In all, the domain and moral-self theories have their flaws, like any other theory; but they still suggest alternative approaches to moral development, providing researchers with more perspectives on the issue of moral development. Perhaps with more advanced research methodologies, these theories can prove to be an insightful theory in morality.

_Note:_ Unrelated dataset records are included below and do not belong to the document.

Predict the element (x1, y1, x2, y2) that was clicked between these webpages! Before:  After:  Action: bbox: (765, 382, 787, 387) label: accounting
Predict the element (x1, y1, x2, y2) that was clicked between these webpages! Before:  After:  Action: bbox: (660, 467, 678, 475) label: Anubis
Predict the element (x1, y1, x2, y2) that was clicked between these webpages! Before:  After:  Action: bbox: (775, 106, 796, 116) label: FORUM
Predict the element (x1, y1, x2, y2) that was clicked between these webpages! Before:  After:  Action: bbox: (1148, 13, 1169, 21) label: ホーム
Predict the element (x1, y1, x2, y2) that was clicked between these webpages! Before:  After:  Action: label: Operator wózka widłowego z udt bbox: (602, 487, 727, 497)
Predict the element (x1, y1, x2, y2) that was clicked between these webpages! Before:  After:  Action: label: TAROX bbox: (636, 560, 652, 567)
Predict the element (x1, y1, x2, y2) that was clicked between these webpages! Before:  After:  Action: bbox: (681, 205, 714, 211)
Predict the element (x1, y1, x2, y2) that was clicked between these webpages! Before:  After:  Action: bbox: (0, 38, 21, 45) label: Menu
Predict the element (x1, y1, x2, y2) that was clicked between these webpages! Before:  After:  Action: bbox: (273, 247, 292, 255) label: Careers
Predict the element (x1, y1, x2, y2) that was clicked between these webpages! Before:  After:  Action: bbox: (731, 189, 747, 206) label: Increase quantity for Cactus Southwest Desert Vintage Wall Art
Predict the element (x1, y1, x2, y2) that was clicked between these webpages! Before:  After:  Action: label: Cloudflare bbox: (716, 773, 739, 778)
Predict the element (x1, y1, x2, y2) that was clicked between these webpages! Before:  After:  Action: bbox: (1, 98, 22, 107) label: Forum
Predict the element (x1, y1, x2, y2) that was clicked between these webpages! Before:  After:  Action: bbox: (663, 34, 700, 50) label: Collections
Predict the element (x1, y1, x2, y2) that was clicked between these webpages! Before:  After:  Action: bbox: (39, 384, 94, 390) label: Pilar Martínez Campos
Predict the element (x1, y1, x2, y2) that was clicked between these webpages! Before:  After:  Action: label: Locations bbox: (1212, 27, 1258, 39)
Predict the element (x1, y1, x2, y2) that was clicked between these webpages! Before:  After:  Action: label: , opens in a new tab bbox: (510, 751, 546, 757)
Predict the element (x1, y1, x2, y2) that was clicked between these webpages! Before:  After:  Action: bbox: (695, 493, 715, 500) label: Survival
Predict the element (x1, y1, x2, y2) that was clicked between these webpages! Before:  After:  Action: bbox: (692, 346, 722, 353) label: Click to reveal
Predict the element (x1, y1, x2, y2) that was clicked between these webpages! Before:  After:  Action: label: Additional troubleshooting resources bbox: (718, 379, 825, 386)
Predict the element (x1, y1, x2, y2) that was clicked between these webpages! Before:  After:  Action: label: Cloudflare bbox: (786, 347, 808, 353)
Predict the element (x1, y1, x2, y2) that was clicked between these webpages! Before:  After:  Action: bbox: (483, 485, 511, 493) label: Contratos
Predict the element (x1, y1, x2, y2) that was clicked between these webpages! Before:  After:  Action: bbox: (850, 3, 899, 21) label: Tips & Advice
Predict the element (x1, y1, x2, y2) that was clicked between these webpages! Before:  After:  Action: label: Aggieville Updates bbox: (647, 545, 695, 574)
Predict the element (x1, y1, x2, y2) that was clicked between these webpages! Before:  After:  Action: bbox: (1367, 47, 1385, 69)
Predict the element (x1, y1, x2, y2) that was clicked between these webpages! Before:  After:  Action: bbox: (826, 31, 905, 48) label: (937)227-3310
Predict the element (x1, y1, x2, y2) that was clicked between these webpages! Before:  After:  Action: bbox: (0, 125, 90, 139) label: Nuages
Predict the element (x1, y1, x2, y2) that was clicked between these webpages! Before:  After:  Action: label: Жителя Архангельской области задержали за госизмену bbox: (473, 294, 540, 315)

To conclude, this essay started off exploring theories of Freud and Piaget, which were the predominant theories before Kohlberg proposed his theory of moral development. The essay then continued to evaluate Kohlberg’s stages of development, an extension of Piaget’s two-stage theory. Kohlberg’s theory was analysed through the film John Q, and scenes from the film were used to illustrate the six stages of moral development. Literatures were then reviewed to compare and contrast several studies that support or critique Kohlberg’s theory. Finally, the essay introduced the domain and moral-self theories which provide alternative perspectives on the study of moral development.

At present, the review of various literatures on past predominant moral developmental theories suggests room for further exploration, and sets the stage for modern research on morality. Given the fast-changing world we live in, perceptions of morality now may well differ from the past, and continues to be dynamic. Perhaps while the sense of “right” and “wrong”, “good” and “bad” alters in relation to the changing trends of society, more pragmatic approaches should be utilized to work on our understanding of moral development (Krebs & Denton, 2005). While we set a new way forward, let us appreciate the strong foundation past theories have built. It is worthwhile for future research to consider the limitations of these theories and seek to expand on the existing frameworks of moral development in hopes to achieve a holistic understanding of moral development.